Non riesco a riprendermi che un intenso profumo mi fa sparire l'ossigeno attorno. Con un sospiro Sergio si lascia andare nella panchina accanto a me, troppo accanto a me. Torno a stringere le cinghie della borsa e il bicchierino di caffè, che si rompe rischiando di macchiarmi. Cerco un cestino e ne trovo uno alla mia sinistra, allungo la mano e getto via tutto per poi pulirmi con un fazzolettino. Per tutto il tempo lui non ha parlato ha solo continuato a fissare davanti a sé.

«Allora, che ti ha detto?» Non so se sia giusto dirglielo. Mi lascio andare sullo schienale proprio come lui. Qualche ragazzo entra ed esce dalla palestra dando vita a un saluto quasi cadenzato che lui ricambia con un'alzata di mano.

«Non credo sia giusto dirtelo.» Effettivamente il parco difronte a noi è interessante, almeno ho cosa guardare anche io.

«Okay, anche se il fatto che ti ha sconvolta mi rende curioso.» Come resistere al suo tono, mi giro a guardare il suo profilo e poco dopo vengo racchiusa nel suo sguardo divertito.

«Credo di non aver neanche capito bene cosa mi abbia detto.» Sorrido ancora divertita.

«La solita.» Scuote la testa.

«Le vuoi bene, vero?» O forse è qualcosa in più? Questo pensiero fa spegnere la mia ilarità.

«Sì.» Non significa molto e il desiderio di fuggire torna a scorrere in me.

«Io devo andare.» Mi alzo di scatto guardandomi poi a torno. «A dopo.»

Il suo capo si inclina e anche non volendo torno a legare i nostri occhi. Vorrei parlare, ma non riesco, troppo concentrata sul suo sguardo, lo percepisco così intenso da sentirne la carezza sulla pelle.
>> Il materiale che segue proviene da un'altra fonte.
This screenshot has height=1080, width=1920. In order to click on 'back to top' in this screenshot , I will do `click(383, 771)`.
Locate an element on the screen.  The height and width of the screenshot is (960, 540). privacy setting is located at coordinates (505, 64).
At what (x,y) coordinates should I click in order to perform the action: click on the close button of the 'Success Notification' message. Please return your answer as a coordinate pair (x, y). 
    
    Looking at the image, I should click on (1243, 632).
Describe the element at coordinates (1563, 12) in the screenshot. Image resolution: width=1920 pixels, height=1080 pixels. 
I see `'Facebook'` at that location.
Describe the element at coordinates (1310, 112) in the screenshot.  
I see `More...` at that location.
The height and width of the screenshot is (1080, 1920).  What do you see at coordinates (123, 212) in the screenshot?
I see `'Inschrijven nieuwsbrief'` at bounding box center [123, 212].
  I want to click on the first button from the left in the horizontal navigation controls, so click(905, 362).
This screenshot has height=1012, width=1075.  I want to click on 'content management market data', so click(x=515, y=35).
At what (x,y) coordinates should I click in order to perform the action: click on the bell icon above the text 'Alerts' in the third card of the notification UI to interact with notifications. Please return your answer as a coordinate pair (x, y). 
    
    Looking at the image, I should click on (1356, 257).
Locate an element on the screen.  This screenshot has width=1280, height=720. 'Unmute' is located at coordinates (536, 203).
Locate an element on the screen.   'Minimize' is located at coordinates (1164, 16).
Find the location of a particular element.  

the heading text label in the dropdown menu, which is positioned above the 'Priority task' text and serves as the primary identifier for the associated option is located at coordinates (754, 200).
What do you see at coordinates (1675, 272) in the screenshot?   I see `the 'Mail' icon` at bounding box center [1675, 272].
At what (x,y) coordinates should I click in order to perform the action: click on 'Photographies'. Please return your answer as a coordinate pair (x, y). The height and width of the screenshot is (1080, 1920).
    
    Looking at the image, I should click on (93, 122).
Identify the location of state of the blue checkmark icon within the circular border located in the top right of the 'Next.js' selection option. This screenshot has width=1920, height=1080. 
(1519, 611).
Apro le labbra in cerca di aria e quando è lì, che si posano i suoi occhi, il mio stomaco si stringe.

«Ci vediamo a casa.» Mormora quella frase senza staccare lo sguardo. La voce roca è intima da sembrare piena di significati e io sento le gambe tremare prima di trovare la forza e allontanarmi da lui.